**Working data:**
□ □ □ □ □ □ □
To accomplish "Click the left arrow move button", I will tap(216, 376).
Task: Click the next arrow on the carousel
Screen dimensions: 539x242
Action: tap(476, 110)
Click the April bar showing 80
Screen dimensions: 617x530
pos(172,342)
□ □ □ □ □ □ □
**The problem:**
Transcribe each entry verbatim, leaving none out.

**Exercise answer:**
To accomplish "Click the left arrow move button", I will tap(216, 376).
Task: Click the next arrow on the carousel
Screen dimensions: 539x242
Action: tap(476, 110)
Click the April bar showing 80
Screen dimensions: 617x530
pos(172,342)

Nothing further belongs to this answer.